Your answer must be an exact repetition of every record.

◆ Dataset excerpts
****
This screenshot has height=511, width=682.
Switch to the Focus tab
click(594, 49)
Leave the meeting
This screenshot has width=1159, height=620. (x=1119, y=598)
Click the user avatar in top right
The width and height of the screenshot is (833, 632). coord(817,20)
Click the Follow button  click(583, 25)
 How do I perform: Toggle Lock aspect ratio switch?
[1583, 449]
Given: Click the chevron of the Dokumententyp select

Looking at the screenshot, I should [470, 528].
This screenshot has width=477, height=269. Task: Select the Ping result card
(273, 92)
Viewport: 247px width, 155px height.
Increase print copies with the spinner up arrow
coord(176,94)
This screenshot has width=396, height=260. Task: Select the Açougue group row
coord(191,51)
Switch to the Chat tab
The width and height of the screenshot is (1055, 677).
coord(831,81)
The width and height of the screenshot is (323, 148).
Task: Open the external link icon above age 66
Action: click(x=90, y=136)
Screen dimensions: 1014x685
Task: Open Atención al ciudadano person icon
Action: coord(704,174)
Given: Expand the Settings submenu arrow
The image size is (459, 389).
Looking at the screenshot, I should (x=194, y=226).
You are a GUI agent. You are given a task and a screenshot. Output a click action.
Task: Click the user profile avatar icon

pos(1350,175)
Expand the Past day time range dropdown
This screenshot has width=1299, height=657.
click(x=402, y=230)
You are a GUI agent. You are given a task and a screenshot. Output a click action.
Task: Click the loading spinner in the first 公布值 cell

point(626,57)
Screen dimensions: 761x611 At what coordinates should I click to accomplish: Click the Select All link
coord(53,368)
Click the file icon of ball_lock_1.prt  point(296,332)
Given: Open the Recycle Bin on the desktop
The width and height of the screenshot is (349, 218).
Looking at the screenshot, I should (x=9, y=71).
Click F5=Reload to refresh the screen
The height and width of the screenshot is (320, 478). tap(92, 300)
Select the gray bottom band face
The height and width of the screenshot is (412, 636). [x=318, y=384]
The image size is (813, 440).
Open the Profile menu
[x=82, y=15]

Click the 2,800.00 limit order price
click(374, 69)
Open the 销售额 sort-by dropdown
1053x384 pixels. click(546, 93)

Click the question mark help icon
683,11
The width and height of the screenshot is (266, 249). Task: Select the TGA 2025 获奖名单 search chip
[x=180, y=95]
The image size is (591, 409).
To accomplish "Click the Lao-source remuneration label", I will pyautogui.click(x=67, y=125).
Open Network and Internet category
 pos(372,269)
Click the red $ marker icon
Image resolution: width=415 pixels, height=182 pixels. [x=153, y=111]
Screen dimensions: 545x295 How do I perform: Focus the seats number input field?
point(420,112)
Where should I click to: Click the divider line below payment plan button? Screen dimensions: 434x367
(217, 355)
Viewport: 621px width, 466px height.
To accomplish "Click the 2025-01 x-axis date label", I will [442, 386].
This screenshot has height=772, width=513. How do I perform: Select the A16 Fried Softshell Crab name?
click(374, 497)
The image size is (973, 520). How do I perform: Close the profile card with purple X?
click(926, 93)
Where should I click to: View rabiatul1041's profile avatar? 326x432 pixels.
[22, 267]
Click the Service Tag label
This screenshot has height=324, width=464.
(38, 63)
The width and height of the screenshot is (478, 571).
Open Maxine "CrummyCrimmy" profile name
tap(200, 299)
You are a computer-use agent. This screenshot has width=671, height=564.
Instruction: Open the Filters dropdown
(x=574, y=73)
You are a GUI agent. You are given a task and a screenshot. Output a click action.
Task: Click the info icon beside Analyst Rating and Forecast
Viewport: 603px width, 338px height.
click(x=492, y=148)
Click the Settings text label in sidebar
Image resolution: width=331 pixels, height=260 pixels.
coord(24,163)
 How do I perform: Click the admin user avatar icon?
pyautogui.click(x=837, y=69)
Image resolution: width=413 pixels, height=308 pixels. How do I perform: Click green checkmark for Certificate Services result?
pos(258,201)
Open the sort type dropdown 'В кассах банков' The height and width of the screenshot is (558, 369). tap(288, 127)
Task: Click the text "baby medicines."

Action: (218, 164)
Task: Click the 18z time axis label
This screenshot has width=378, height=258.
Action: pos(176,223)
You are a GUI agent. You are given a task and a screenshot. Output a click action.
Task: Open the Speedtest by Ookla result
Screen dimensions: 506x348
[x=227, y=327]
****
◆ Reply to the task
This screenshot has height=511, width=682.
Switch to the Focus tab
click(594, 49)
Leave the meeting
This screenshot has width=1159, height=620. (x=1119, y=598)
Click the user avatar in top right
The width and height of the screenshot is (833, 632). coord(817,20)
Click the Follow button  click(583, 25)
 How do I perform: Toggle Lock aspect ratio switch?
[1583, 449]
Given: Click the chevron of the Dokumententyp select

Looking at the screenshot, I should [470, 528].
This screenshot has width=477, height=269. Task: Select the Ping result card
(273, 92)
Viewport: 247px width, 155px height.
Increase print copies with the spinner up arrow
coord(176,94)
This screenshot has width=396, height=260. Task: Select the Açougue group row
coord(191,51)
Switch to the Chat tab
The width and height of the screenshot is (1055, 677).
coord(831,81)
The width and height of the screenshot is (323, 148).
Task: Open the external link icon above age 66
Action: click(x=90, y=136)
Screen dimensions: 1014x685
Task: Open Atención al ciudadano person icon
Action: coord(704,174)
Given: Expand the Settings submenu arrow
The image size is (459, 389).
Looking at the screenshot, I should (x=194, y=226).
You are a GUI agent. You are given a task and a screenshot. Output a click action.
Task: Click the user profile avatar icon

pos(1350,175)
Expand the Past day time range dropdown
This screenshot has width=1299, height=657.
click(x=402, y=230)
You are a GUI agent. You are given a task and a screenshot. Output a click action.
Task: Click the loading spinner in the first 公布值 cell

point(626,57)
Screen dimensions: 761x611 At what coordinates should I click to accomplish: Click the Select All link
coord(53,368)
Click the file icon of ball_lock_1.prt  point(296,332)
Given: Open the Recycle Bin on the desktop
The width and height of the screenshot is (349, 218).
Looking at the screenshot, I should (x=9, y=71).
Click F5=Reload to refresh the screen
The height and width of the screenshot is (320, 478). tap(92, 300)
Select the gray bottom band face
The height and width of the screenshot is (412, 636). [x=318, y=384]
The image size is (813, 440).
Open the Profile menu
[x=82, y=15]

Click the 2,800.00 limit order price
click(374, 69)
Open the 销售额 sort-by dropdown
1053x384 pixels. click(546, 93)

Click the question mark help icon
683,11
The width and height of the screenshot is (266, 249). Task: Select the TGA 2025 获奖名单 search chip
[x=180, y=95]
The image size is (591, 409).
To accomplish "Click the Lao-source remuneration label", I will pyautogui.click(x=67, y=125).
Open Network and Internet category
 pos(372,269)
Click the red $ marker icon
Image resolution: width=415 pixels, height=182 pixels. [x=153, y=111]
Screen dimensions: 545x295 How do I perform: Focus the seats number input field?
point(420,112)
Where should I click to: Click the divider line below payment plan button? Screen dimensions: 434x367
(217, 355)
Viewport: 621px width, 466px height.
To accomplish "Click the 2025-01 x-axis date label", I will [442, 386].
This screenshot has height=772, width=513. How do I perform: Select the A16 Fried Softshell Crab name?
click(374, 497)
The image size is (973, 520). How do I perform: Close the profile card with purple X?
click(926, 93)
Where should I click to: View rabiatul1041's profile avatar? 326x432 pixels.
[22, 267]
Click the Service Tag label
This screenshot has height=324, width=464.
(38, 63)
The width and height of the screenshot is (478, 571).
Open Maxine "CrummyCrimmy" profile name
tap(200, 299)
You are a computer-use agent. This screenshot has width=671, height=564.
Instruction: Open the Filters dropdown
(x=574, y=73)
You are a GUI agent. You are given a task and a screenshot. Output a click action.
Task: Click the info icon beside Analyst Rating and Forecast
Viewport: 603px width, 338px height.
click(x=492, y=148)
Click the Settings text label in sidebar
Image resolution: width=331 pixels, height=260 pixels.
coord(24,163)
 How do I perform: Click the admin user avatar icon?
pyautogui.click(x=837, y=69)
Image resolution: width=413 pixels, height=308 pixels. How do I perform: Click green checkmark for Certificate Services result?
pos(258,201)
Open the sort type dropdown 'В кассах банков' The height and width of the screenshot is (558, 369). tap(288, 127)
Task: Click the text "baby medicines."

Action: (218, 164)
Task: Click the 18z time axis label
This screenshot has width=378, height=258.
Action: pos(176,223)
You are a GUI agent. You are given a task and a screenshot. Output a click action.
Task: Open the Speedtest by Ookla result
Screen dimensions: 506x348
[x=227, y=327]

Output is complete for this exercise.